Item-finding rows:
* * *
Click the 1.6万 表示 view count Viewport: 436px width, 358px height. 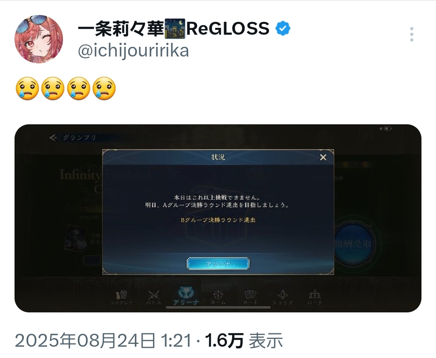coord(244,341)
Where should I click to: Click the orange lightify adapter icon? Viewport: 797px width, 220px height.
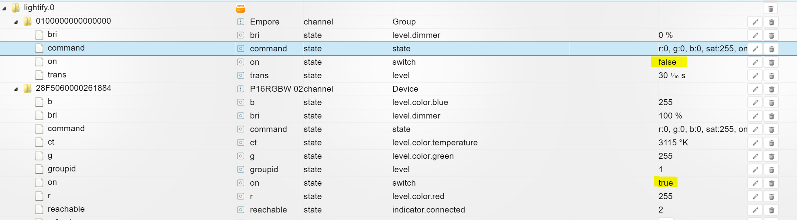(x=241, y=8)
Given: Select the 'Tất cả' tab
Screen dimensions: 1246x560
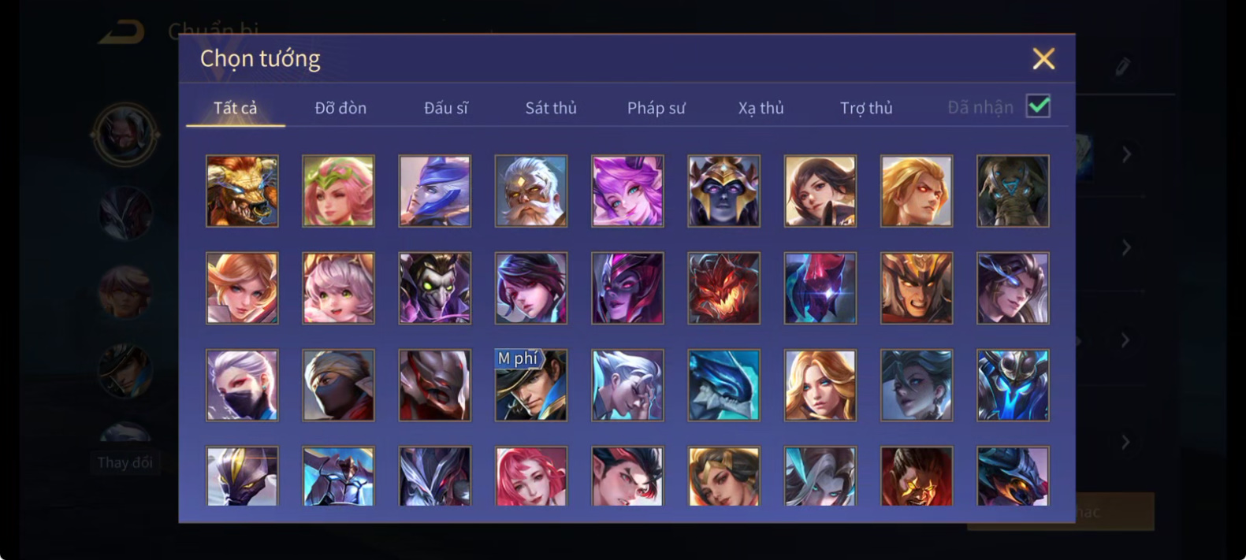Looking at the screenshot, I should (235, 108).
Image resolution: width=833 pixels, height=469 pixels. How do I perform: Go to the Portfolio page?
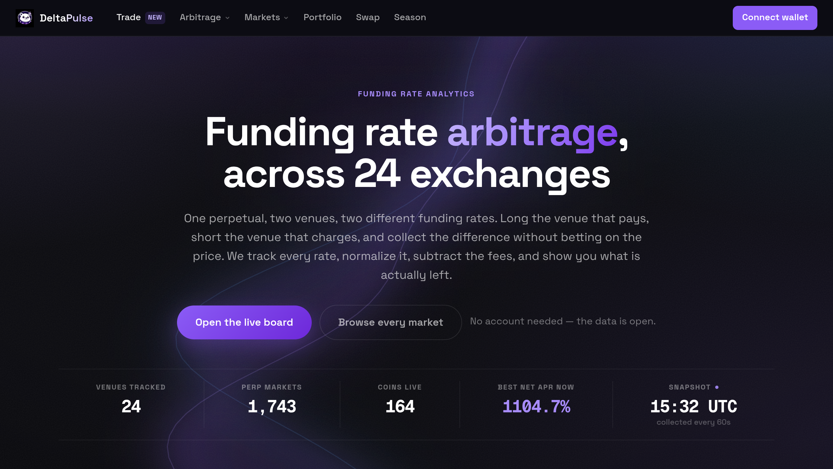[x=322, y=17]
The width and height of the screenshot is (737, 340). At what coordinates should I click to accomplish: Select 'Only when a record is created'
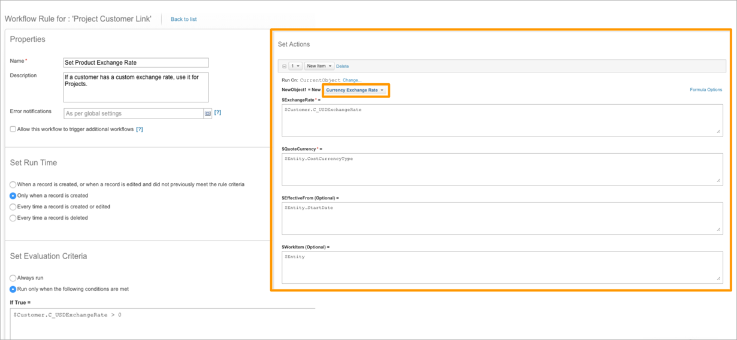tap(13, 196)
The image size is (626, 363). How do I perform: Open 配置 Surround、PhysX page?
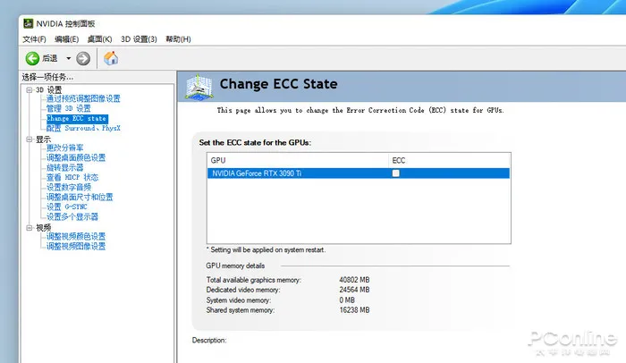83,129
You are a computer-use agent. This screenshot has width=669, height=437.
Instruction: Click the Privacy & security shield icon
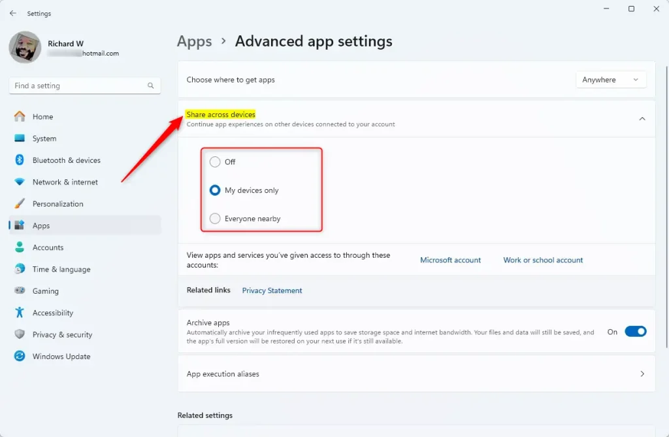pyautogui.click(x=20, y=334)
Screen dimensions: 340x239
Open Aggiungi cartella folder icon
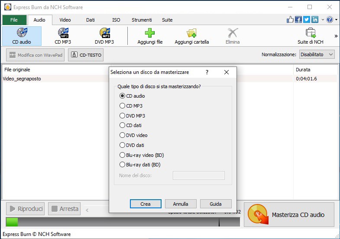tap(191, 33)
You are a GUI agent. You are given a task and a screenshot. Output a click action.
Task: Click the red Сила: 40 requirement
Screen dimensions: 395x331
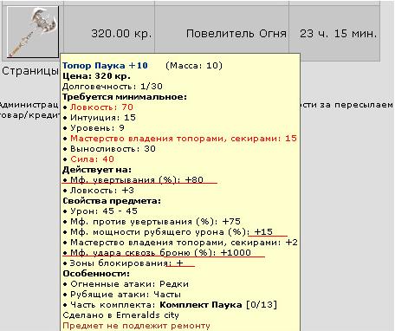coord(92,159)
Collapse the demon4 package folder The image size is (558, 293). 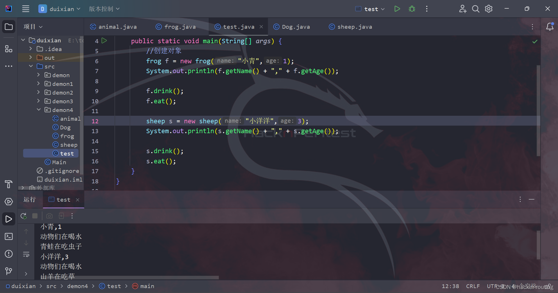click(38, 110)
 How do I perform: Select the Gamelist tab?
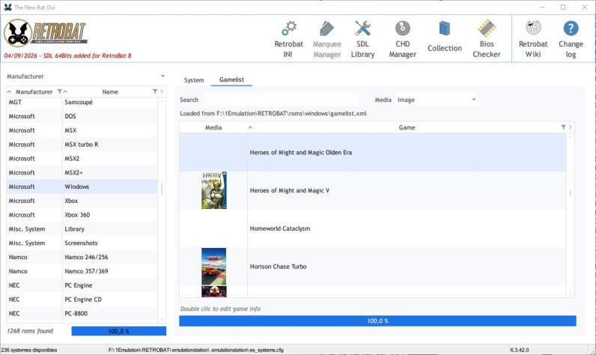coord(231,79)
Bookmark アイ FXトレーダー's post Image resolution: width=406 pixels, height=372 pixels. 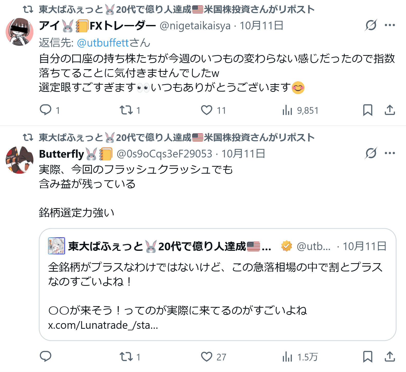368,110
* * *
#### WHAT IS BEING ASKED:
Output the lines from the one containing "The width and" up to and including the one containing "tap(191, 33)" as a Markdown table with columns No. and Line, numbering each line and skipping blank lines. Leave the pictures out.

#### WRITTEN RESPONSE:
| No. | Line |
|---|---|
| 1 | The width and height of the screenshot is (737, 340). At what coordinates should I click to accomplish: Select 'Only when a record is created' |
| 2 | tap(13, 196) |
| 3 | The image size is (626, 363). How do I perform: Open 配置 Surround、PhysX page? |
| 4 | 83,129 |
| 5 | You are a computer-use agent. This screenshot has width=669, height=437. |
| 6 | Instruction: Click the Privacy & security shield icon |
| 7 | pyautogui.click(x=20, y=334) |
| 8 | Screen dimensions: 340x239 |
| 9 | Open Aggiungi cartella folder icon |
| 10 | tap(191, 33) |